Blog#153: Implementing Bulk Inserts with UNIQUE Constraints Using Node.js and PostgreSQL

The main goal of this article is to help you improve your English level. I will use Simple English to introduce to you the concepts related to software development. In terms of IT knowledge, it might have been explained better and more clearly on the internet, but remember that the main target of this article is still to LEARN ENGLISH.


Hi, I'm Tuan, a Full-stack Web Developer from Tokyo 😊. Follow my blog to not miss out on useful and interesting articles in the future.

I had the opportunity to research how to do a bulk insert of multiple records in a Node.js + PostgreSQL environment, even when there is a UNIQUE constraint on the target table, so I'm going to summarize it in a blog post.
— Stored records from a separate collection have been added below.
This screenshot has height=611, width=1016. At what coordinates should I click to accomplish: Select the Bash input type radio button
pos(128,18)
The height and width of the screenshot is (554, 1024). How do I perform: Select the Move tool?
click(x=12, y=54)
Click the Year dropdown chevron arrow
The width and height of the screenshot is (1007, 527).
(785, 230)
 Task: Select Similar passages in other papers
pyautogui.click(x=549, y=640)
Using PostgreSQL with Node.js

First, if you want to implement PostgreSQL client functionality in Node.js, I think the most commonly used npm library is pg (node-postgres):

image.png

Like this, create a connection pooling.

var PG = require( 'pg' );
var pg = new PG.pool( 'postgres://localhost:5432/mydb' );

This is an example of executing an SQL "INSERT" process and getting the result.

if( pg ){
  var conn = await pg.connect();                                    // Connection assignment
  if( conn ){
    try{
      var sql = "insert into table1( name, num ) values ( $1, $2 )";  // SQL
      var query = { text: sql, values: [ "yamaha", 100 ] );             // SQL parameters
      conn.query( query, function( err, result ){
        if( err ){
          console.log( err );                                           // SQL execution error
        }else{
          console.log( result );                                        // The result of executing an SQL query
        }
      });
    }catch( e ){
      console.log( e );                                               // An exception has occurred
    }finally{
      if( conn ){
        conn.release();                                               // Releasing the connection
      }
    }
  }
}

This time, I will introduce it using this pg.
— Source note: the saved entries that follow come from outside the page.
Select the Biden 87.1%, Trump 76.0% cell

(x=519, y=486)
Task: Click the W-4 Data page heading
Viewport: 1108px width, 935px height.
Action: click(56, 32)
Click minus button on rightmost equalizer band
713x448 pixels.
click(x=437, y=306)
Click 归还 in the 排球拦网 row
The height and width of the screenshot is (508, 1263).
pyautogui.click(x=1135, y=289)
Implement bulk insert with Node.js and PostgreSQL

In the example above, we showed an example of a process to insert one record with one SQL execution. You can also execute this multiple times to insert multiple records, but it is convenient if you can efficiently insert them when the number of records is large. This process of "creating multiple records at once" is called "bulk insert".
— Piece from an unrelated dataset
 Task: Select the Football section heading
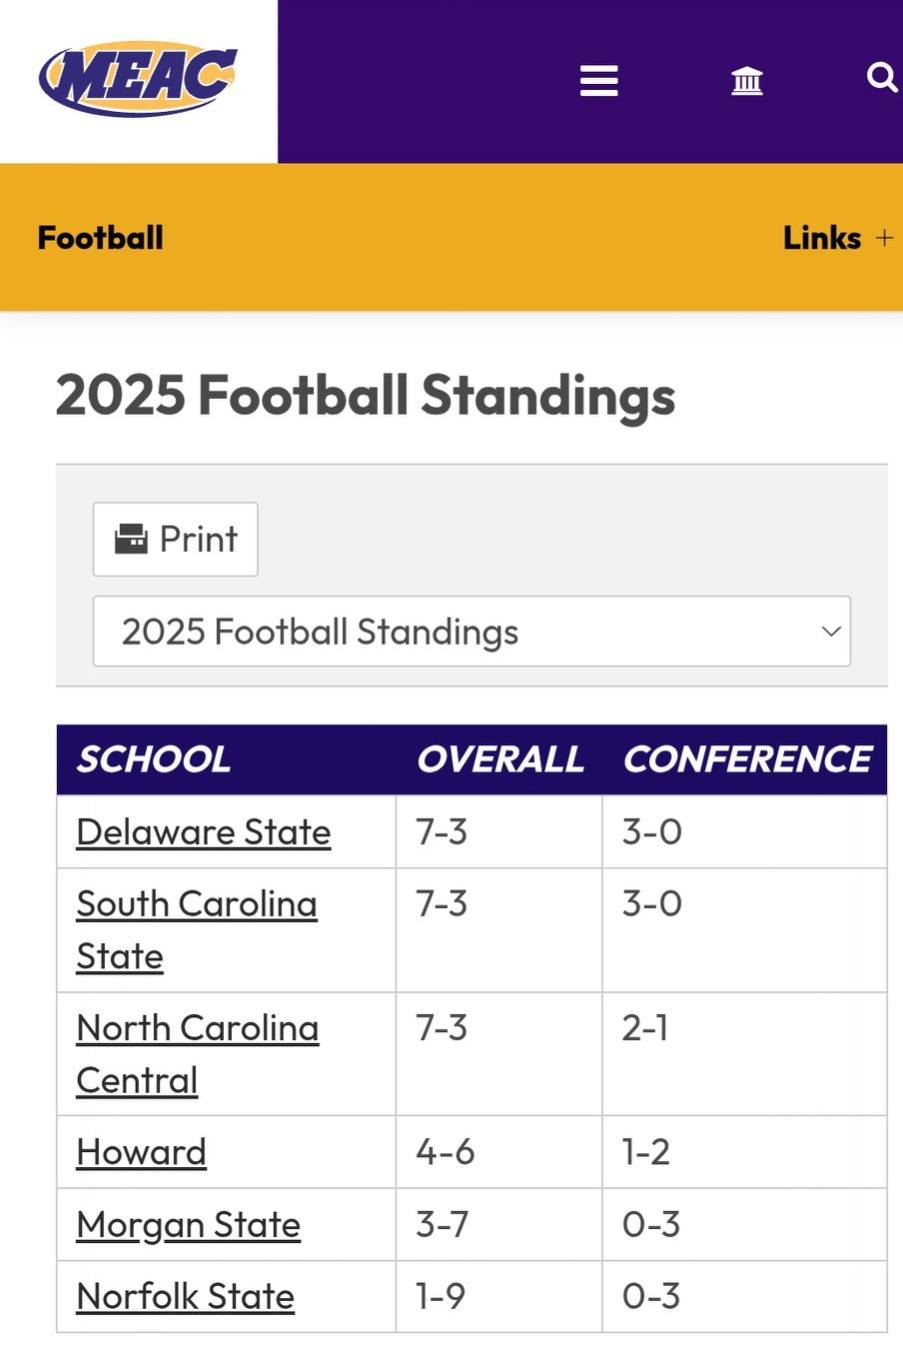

There are several ways to implement bulk insert with Node.js and PostgreSQL, but this time we will introduce an example using the npm library node-pg-format.

image.png

When using it, prepare bulk insert data in an array and implement it as follows:

var format = require( 'pg-format' );

var records = [        
  [ "yamaha", 100 ],
  [ "suzuki", 101 ],
  [ "yamaha", 102 ]
];

if( pg ){
  var conn = await pg.connect();                                    // Connection assignment
  if( conn ){
    try{
      var sql = format( "insert into table1( name, num ) values %L", records );  // SQL
      var query = { text: sql, values: [] );                          // SQL parameters
      conn.query( query, function( err, result ){
        if( err ){
          console.log( err );                                           // SQL SQL execution error
        }else{
          console.log( result );                                        // The result of executing an SQL query
        }
      });
    }catch( e ){
      console.log( e );                                               // An exception has occurred
    }finally{
      if( conn ){
        conn.release();                                                // Releasing the connection
      }
    }
  }
}

We are instantiating the entire SQL statement in pg-format, and attaching array data as multiple records to be inserted (the parameter for conn.query() execution is empty). This allows us to insert multiple records specified in the records array variable with one SQL execution.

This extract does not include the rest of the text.